>>>>>
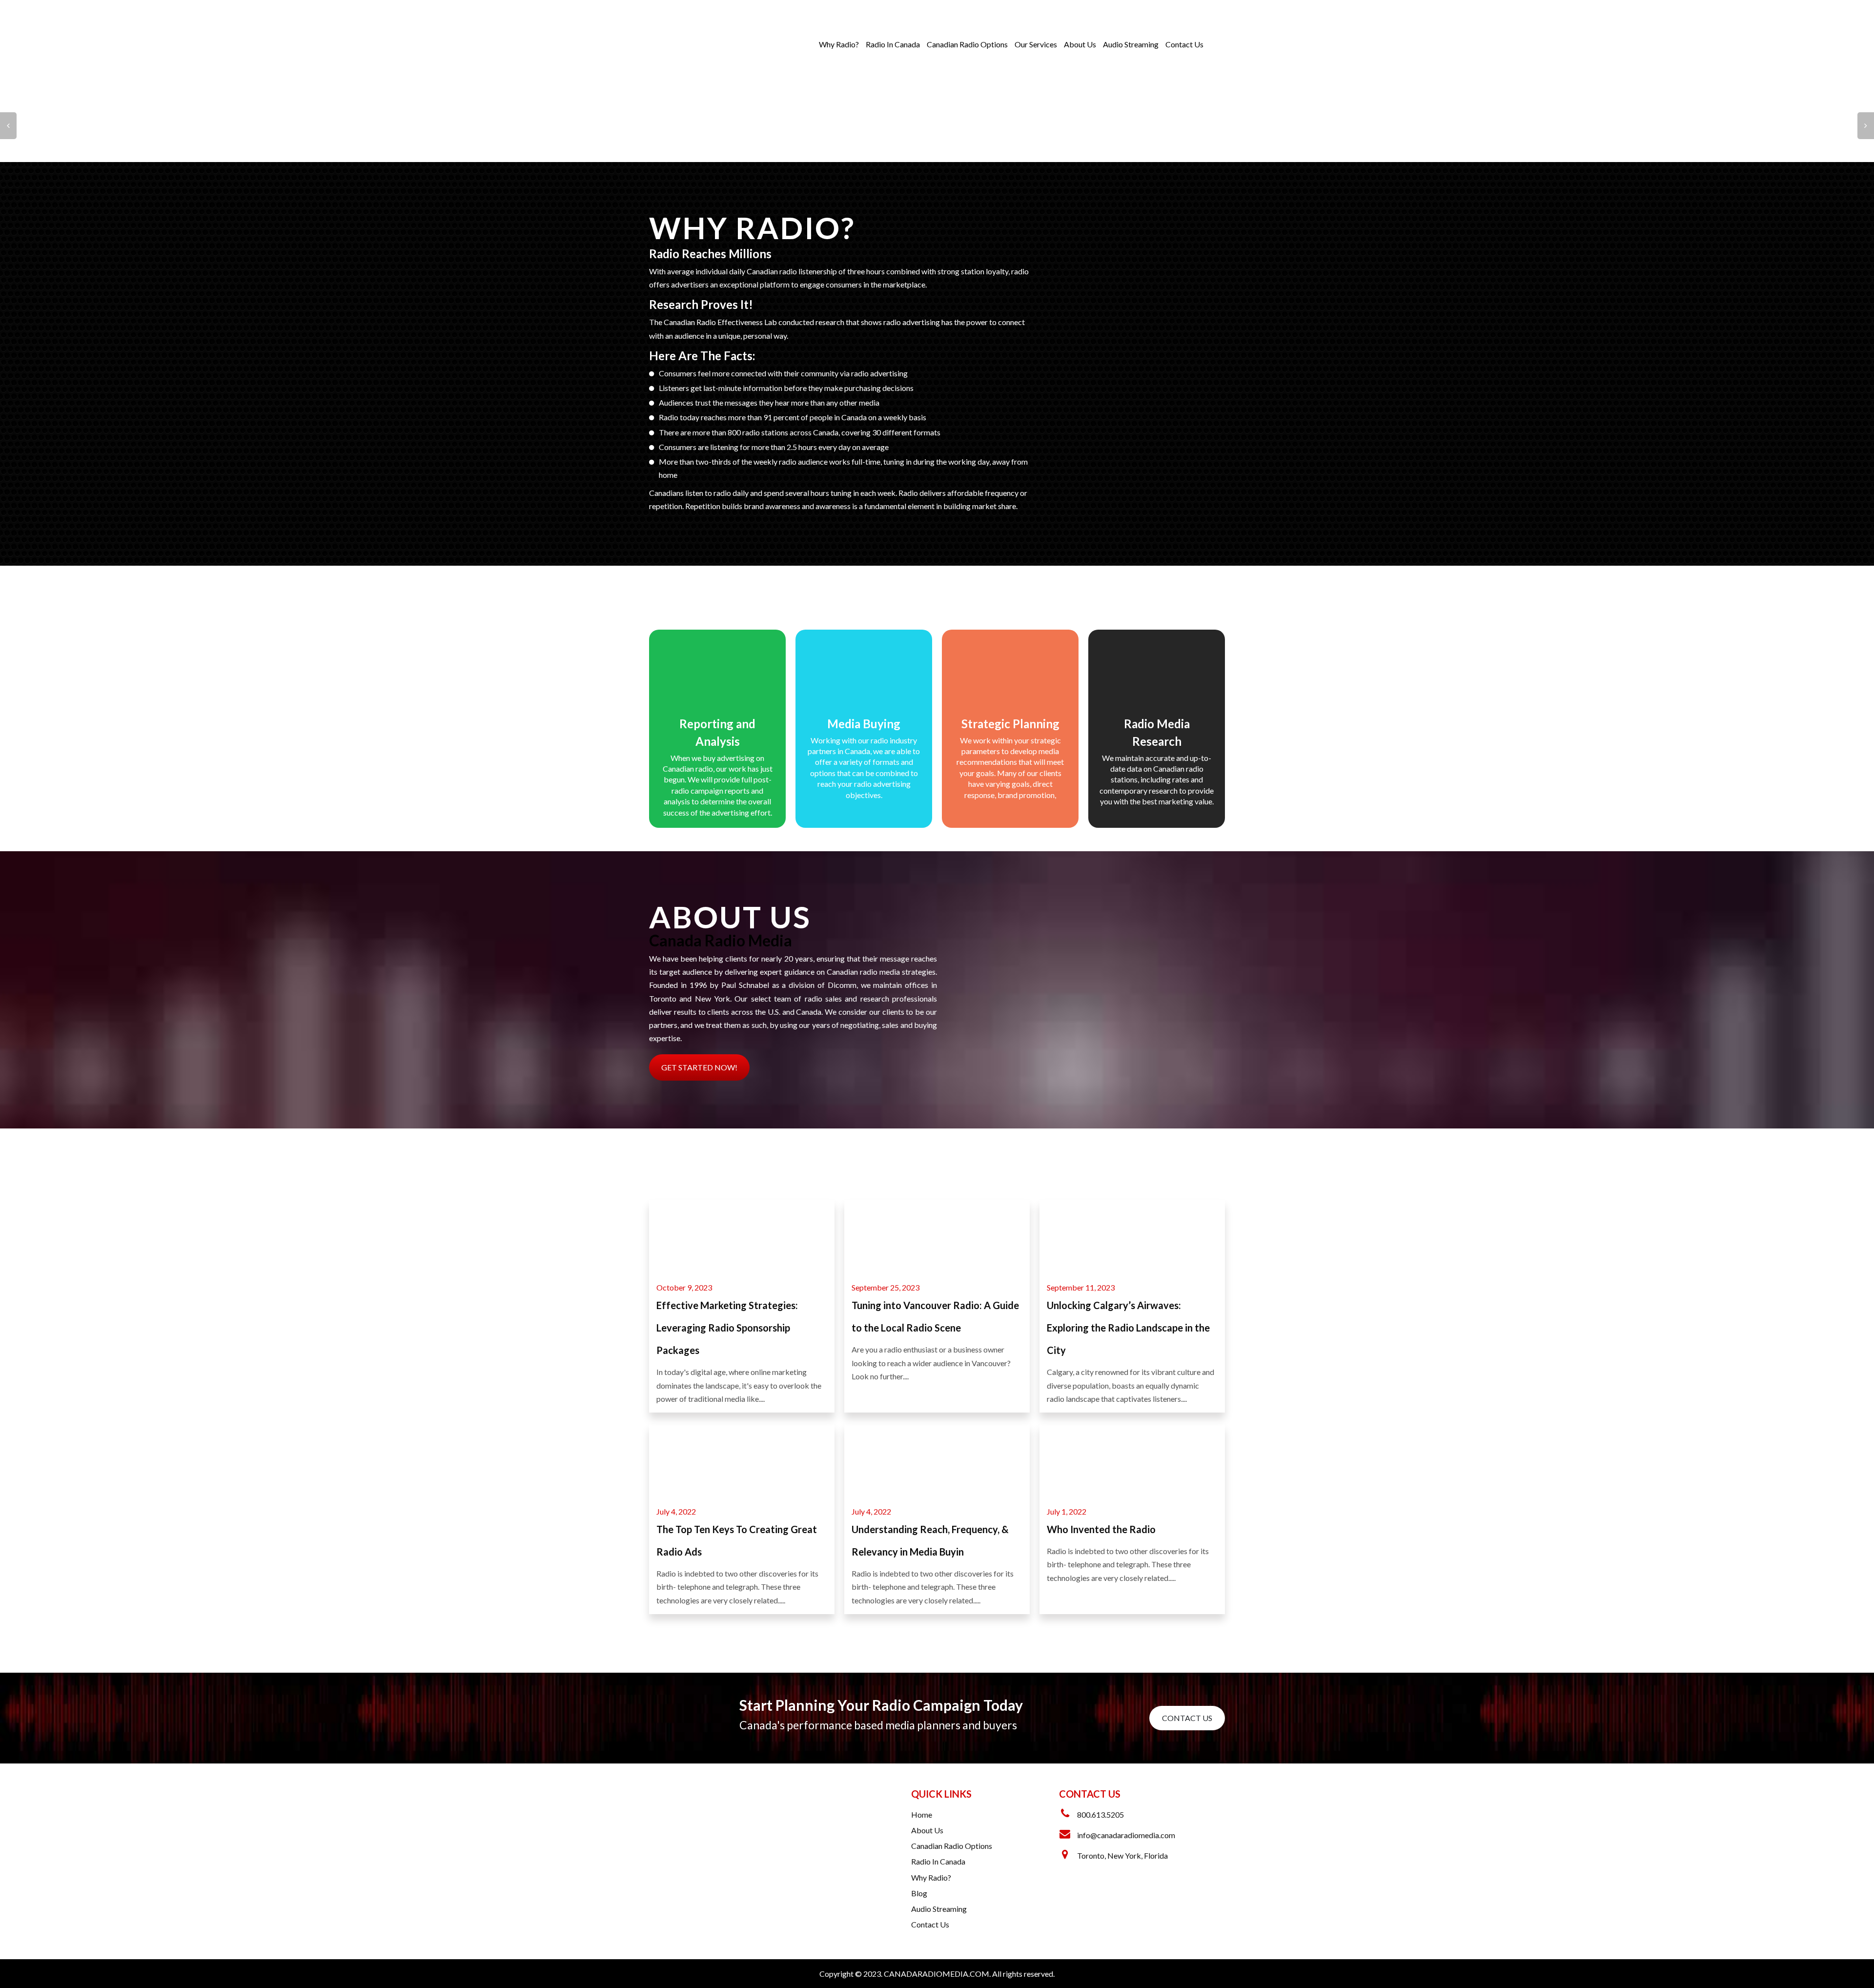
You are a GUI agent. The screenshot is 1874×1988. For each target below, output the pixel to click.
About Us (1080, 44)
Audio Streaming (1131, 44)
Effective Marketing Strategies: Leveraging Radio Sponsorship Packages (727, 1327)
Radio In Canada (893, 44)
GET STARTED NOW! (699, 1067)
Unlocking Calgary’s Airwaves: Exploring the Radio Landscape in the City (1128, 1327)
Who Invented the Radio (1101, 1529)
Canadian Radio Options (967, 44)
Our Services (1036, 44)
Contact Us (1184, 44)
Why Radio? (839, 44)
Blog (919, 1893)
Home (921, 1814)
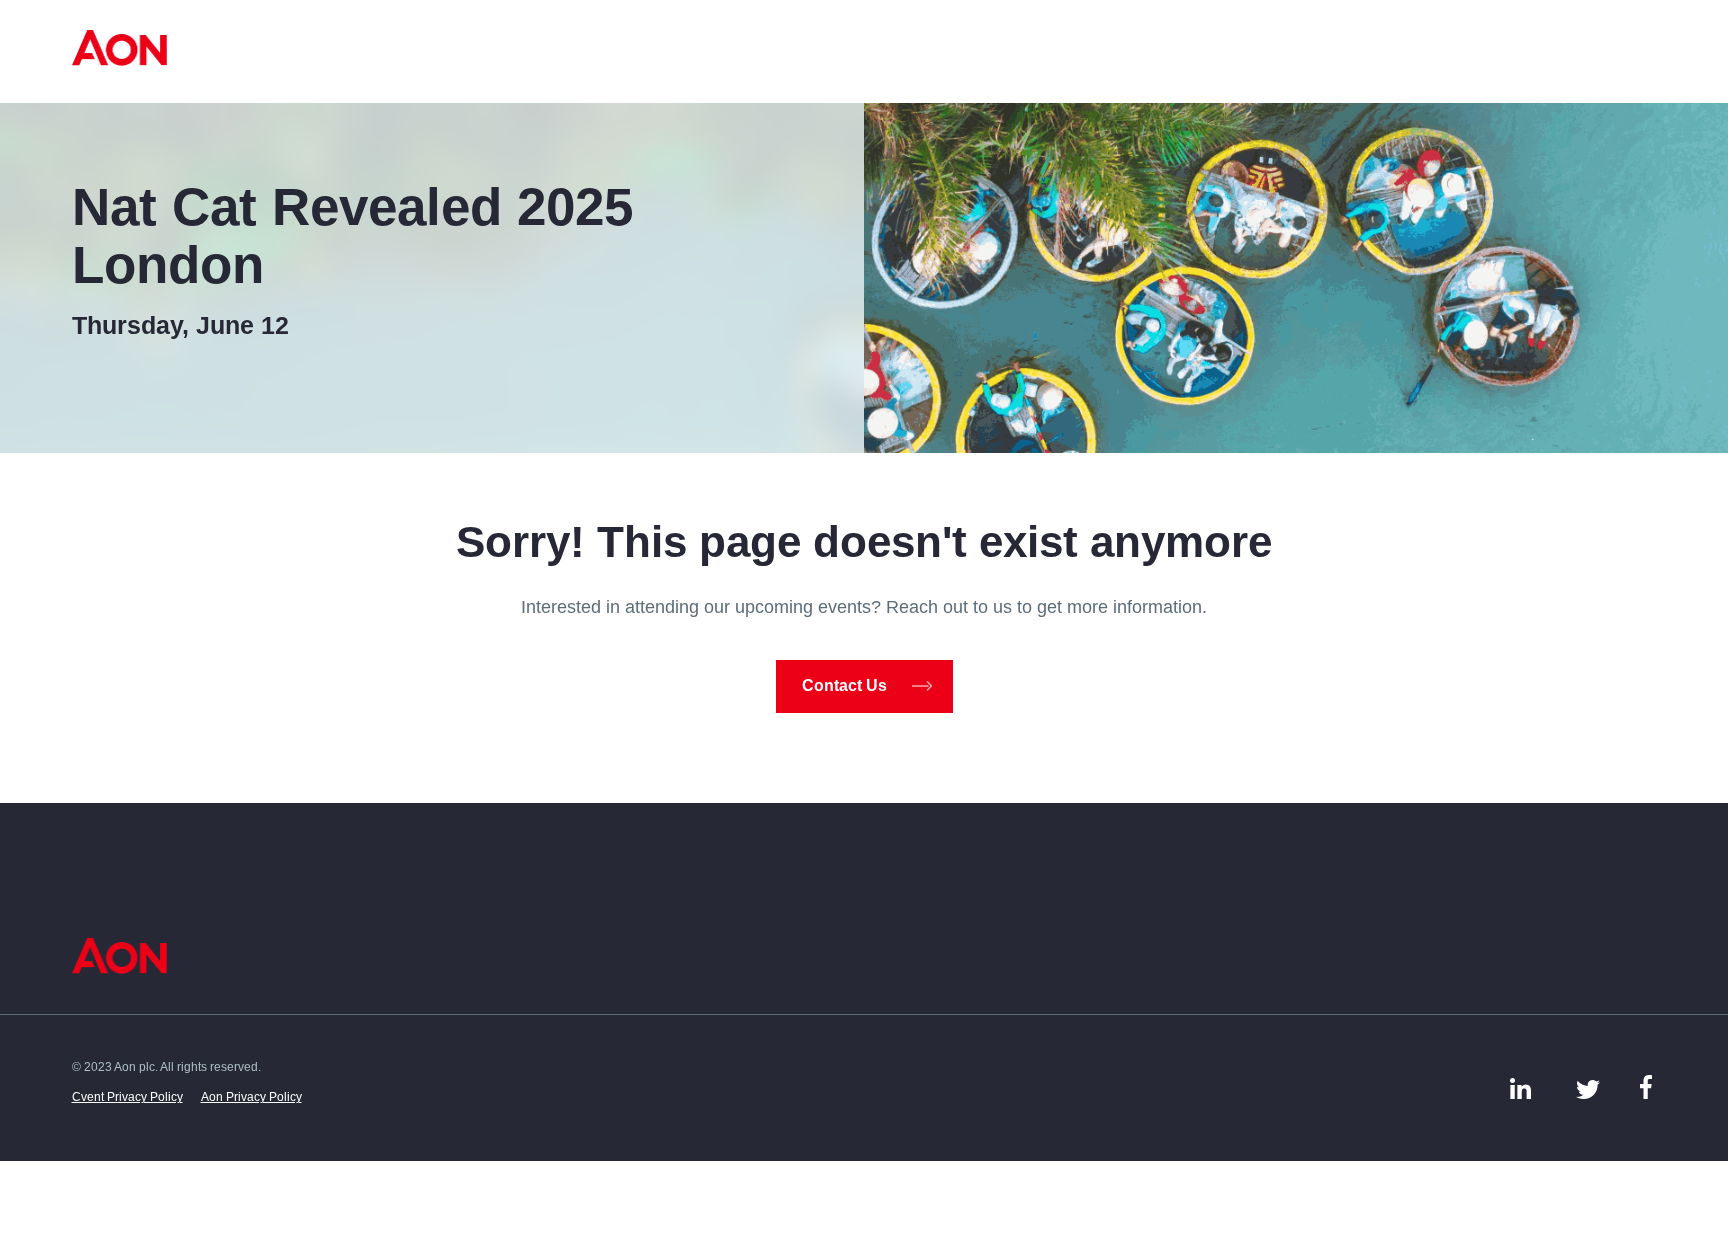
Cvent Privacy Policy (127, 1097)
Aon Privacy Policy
<<<<<
All preceding records should be duplicated verbatim, images excepted.

YOUR SOLUTION:
You are a GUI agent. The screenshot is 1874×1988. For each target below, output the pixel to click.
About Us (1080, 44)
Audio Streaming (1131, 44)
Effective Marketing Strategies: Leveraging Radio Sponsorship Packages (727, 1327)
Radio In Canada (893, 44)
GET STARTED NOW! (699, 1067)
Unlocking Calgary’s Airwaves: Exploring the Radio Landscape in the City (1128, 1327)
Who Invented the Radio (1101, 1529)
Canadian Radio Options (967, 44)
Our Services (1036, 44)
Contact Us (1184, 44)
Why Radio? (839, 44)
Blog (919, 1893)
Home (921, 1814)
Cvent Privacy Policy (127, 1097)
Aon Privacy Policy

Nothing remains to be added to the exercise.